Originally posted by DeadJohn Are the dots more affected by exposure time or by ISO? For example, 15 minutes ISO 100 is a similar exposure to 1 minute ISO 1600. How do the white dots compare *without* LENR?
I find the white dots are much more noticeable with higher ISO's above 400. The longer exposure the more possible and probable they become. Your 1 minute at ISO 1600 may not be as bad as you think however, but it would be something you just need to try. However a 15 minute exposure at 100, might start to show them especially in the shadows.
So far in my astrotracer work, 2 and 3 minute exposures, I do not notice the dots in the sky hardly at all, but again they do show up in the shadows.
If you try pixel shift for 30 seconds at higher ISO's the dots IMO become the worst, won't do that again.
One facet I have noticed, and it's a positive one, is that the dots appear on my K1 only in the dark areas on the longer exposures. Recent example 2 and 3 minutes at 1600, 1200 and 800, (using moonlight for illumination star trail work), the dot only showed up in the shadow/darker areas. This is unlike my Nikon's which got the dots throughout the image.

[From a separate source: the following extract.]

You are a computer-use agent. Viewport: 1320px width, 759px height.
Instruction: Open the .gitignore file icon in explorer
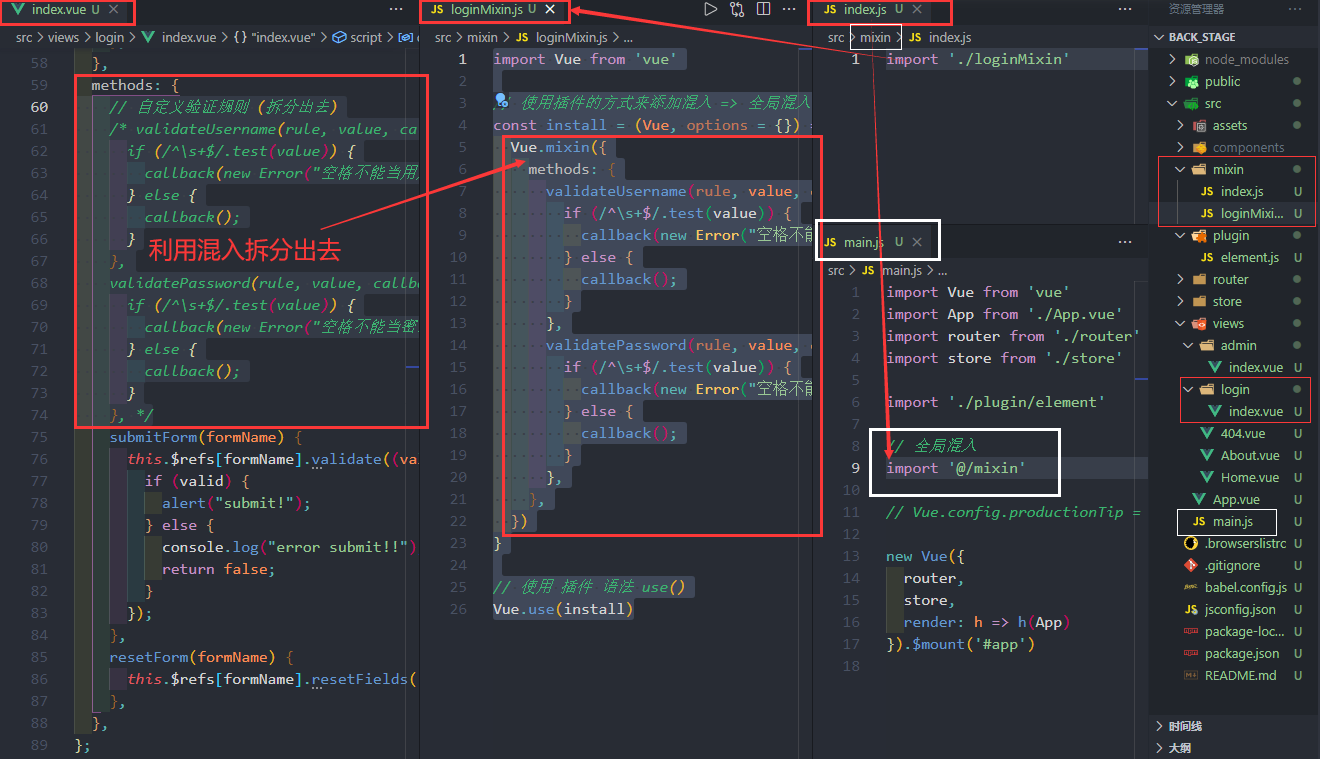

Long Exposure Noise reduction on my camera removes around 95% to 97% of them, but I mostly don't use it due to the waste of battery life and time. Pentax locks you out of the camera and doesn't run this operation in the background like Canon does.
Remember, Capture One will open any of these problematic files, and remove all of the dots, without any damage to the file, unlike LR or Silkypix or Pentax's software. You need the Pro version of the software.